**Exercise data:**

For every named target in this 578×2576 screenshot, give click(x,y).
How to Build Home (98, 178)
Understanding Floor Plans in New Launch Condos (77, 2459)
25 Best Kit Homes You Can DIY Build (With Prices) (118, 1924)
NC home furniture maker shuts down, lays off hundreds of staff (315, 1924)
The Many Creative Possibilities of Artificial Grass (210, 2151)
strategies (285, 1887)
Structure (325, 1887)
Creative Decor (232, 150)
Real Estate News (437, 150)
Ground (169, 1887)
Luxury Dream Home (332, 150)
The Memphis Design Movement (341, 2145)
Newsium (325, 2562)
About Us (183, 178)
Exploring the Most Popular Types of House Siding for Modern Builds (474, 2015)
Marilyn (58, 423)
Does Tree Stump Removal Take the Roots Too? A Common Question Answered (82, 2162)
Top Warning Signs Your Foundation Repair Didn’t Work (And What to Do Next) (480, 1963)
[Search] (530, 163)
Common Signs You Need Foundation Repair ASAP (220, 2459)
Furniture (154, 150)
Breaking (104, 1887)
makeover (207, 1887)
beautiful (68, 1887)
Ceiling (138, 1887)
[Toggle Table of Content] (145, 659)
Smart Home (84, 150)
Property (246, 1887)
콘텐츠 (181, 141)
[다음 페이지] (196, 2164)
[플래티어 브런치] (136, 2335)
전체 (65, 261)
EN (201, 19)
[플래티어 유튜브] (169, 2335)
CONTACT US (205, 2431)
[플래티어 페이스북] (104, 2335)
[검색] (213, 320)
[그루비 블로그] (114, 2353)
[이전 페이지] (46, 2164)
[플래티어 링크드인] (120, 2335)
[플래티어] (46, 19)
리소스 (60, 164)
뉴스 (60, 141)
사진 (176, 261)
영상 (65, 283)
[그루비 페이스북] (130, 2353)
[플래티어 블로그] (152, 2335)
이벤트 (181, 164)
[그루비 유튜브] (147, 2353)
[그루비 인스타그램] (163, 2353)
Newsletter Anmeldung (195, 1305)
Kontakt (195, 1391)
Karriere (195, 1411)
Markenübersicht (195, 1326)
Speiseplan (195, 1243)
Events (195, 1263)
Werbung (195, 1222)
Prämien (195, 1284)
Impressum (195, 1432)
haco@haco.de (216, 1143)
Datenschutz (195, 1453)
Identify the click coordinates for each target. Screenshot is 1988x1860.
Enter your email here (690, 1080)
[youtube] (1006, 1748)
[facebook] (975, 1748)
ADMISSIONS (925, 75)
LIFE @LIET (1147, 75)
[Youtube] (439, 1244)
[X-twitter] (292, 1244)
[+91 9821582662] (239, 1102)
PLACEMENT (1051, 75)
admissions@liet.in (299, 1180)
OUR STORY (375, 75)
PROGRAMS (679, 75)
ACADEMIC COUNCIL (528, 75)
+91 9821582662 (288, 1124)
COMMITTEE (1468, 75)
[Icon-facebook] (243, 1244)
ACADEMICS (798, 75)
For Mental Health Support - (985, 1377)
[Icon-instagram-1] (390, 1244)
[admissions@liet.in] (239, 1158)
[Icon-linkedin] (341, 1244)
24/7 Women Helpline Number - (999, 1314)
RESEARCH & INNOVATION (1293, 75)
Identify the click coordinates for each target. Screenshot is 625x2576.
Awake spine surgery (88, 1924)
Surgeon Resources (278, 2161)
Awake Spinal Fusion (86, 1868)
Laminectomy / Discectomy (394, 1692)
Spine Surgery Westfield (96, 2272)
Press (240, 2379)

**Your task:**
Write out exactly the lines above between the line with "Kontakt (195, 1391)" and the line with "Awake spine surgery (88, 1924)", inclusive, and nothing beyond them.

**Reply to the task:**
Kontakt (195, 1391)
Karriere (195, 1411)
Markenübersicht (195, 1326)
Speiseplan (195, 1243)
Events (195, 1263)
Werbung (195, 1222)
Prämien (195, 1284)
Impressum (195, 1432)
haco@haco.de (216, 1143)
Datenschutz (195, 1453)
Identify the click coordinates for each target. Screenshot is 1988x1860.
Enter your email here (690, 1080)
[youtube] (1006, 1748)
[facebook] (975, 1748)
ADMISSIONS (925, 75)
LIFE @LIET (1147, 75)
[Youtube] (439, 1244)
[X-twitter] (292, 1244)
[+91 9821582662] (239, 1102)
PLACEMENT (1051, 75)
admissions@liet.in (299, 1180)
OUR STORY (375, 75)
PROGRAMS (679, 75)
ACADEMIC COUNCIL (528, 75)
+91 9821582662 (288, 1124)
COMMITTEE (1468, 75)
[Icon-facebook] (243, 1244)
ACADEMICS (798, 75)
For Mental Health Support - (985, 1377)
[Icon-instagram-1] (390, 1244)
[admissions@liet.in] (239, 1158)
[Icon-linkedin] (341, 1244)
24/7 Women Helpline Number - (999, 1314)
RESEARCH & INNOVATION (1293, 75)
Identify the click coordinates for each target. Screenshot is 625x2576.
Awake spine surgery (88, 1924)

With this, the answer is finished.